Illinois Congressional representatives were among those praising the reintroduction of the Equality Act, which would, if implemented, offer expansive legal protections for LGBT Americans, May 2.
"President Trump's first 100 days in office have provided little peace of mind for the LGBTQ community and has only served to illuminate the critical and urgent need to pass the Equality Act," said U.S. Rep. Mike Quigley ( D-05 ) in a statement. "No matter who you are, where you come from, or who you love, all Americans deserve to be protected under the same law. No person deserves to live in fear of harassment or intolerance, and the Equality Act will help ensure LGBTQ individuals are provided with the necessary legal protections that allow them to live, work, and succeed in safe and supportive environments."

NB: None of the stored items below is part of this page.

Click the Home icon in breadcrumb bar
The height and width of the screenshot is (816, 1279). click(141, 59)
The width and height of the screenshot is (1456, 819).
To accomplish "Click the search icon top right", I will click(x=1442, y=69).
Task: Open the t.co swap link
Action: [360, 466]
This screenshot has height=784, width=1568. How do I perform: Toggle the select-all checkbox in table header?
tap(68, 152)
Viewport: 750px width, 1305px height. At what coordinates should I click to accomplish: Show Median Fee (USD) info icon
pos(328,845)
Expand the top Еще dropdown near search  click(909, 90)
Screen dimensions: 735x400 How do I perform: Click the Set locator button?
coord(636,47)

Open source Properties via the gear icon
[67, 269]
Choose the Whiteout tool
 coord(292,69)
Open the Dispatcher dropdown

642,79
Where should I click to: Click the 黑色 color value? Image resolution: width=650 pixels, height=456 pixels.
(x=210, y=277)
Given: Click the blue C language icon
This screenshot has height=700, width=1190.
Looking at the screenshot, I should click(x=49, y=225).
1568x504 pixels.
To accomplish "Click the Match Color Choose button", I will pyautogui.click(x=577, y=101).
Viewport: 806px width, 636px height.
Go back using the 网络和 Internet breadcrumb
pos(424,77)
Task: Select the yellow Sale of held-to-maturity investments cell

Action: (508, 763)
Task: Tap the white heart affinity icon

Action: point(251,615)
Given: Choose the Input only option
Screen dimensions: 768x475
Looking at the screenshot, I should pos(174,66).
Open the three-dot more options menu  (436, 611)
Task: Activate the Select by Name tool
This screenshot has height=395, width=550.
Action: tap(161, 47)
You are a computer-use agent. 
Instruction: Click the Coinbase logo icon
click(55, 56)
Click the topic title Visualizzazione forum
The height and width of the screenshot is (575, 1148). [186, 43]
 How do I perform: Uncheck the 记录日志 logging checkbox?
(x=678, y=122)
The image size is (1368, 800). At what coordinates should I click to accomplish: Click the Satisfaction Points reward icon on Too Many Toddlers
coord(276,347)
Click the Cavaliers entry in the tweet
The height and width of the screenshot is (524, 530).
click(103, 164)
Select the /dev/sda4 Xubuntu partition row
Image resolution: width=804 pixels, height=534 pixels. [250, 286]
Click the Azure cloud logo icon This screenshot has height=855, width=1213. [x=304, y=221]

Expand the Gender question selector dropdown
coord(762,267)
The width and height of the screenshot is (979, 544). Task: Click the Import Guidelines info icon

U.S. Rep. Jan Schakowsky ( D-09 ) added in a statement, "As a founding member of the Congressional LGBT Equality Caucus, I am committed to ensuring that the LGBTQ community has the same legal protections as everyone else. The Equality Act will make sure that LGBTQ individuals are protected from discrimination in all aspects of their lives, no matter where they live. It is unconscionable that people in the United States today can be fired, evicted, or kicked out of a restaurant or hotel simply because of who they are or whom they love. Now more than ever it is crucial that we take steps to protect LGBTQ individuals from discrimination. I will do whatever it takes to ensure equality for all."
The Equality Act would expand the rights codified in the Civil Rights Act of 1964 to LGBT individuals. Twenty-nine states offer no legal protections against anti-LGBT discrimination, so rights-advocates have long sought a federal rule to serve as an umbrella protection.
"No person's fundamental rights should be determined by which side of a state line they live on," said HRC President Chad Griffin in a statement. "The Equality Act will once and for all end the unacceptable patchwork of non-discrimination laws across this country that leaves LGBTQ people at risk. Every American should have a fair chance to earn a living, provide for their families, and live their lives without fear of discrimination. And at its core, that's what the Equality Act is all about."
The legislation also addresses sex-discrimination and would ensure that women ensure equal access to services and public-accommodations. For example, it would ensure that women are not overcharged by contractors and could not be refused service at pharmacies when trying to access birth control.
The Equality Act was first introduced in 2015 by U.S. Rep. David Cicilline ( D-RI ) but never received a vote. Cicilline and U.S. Rep. Jeff Merkley ( D-OR ) are sponsors of the new iteration of the bill, which reportedly is not significantly different from the original.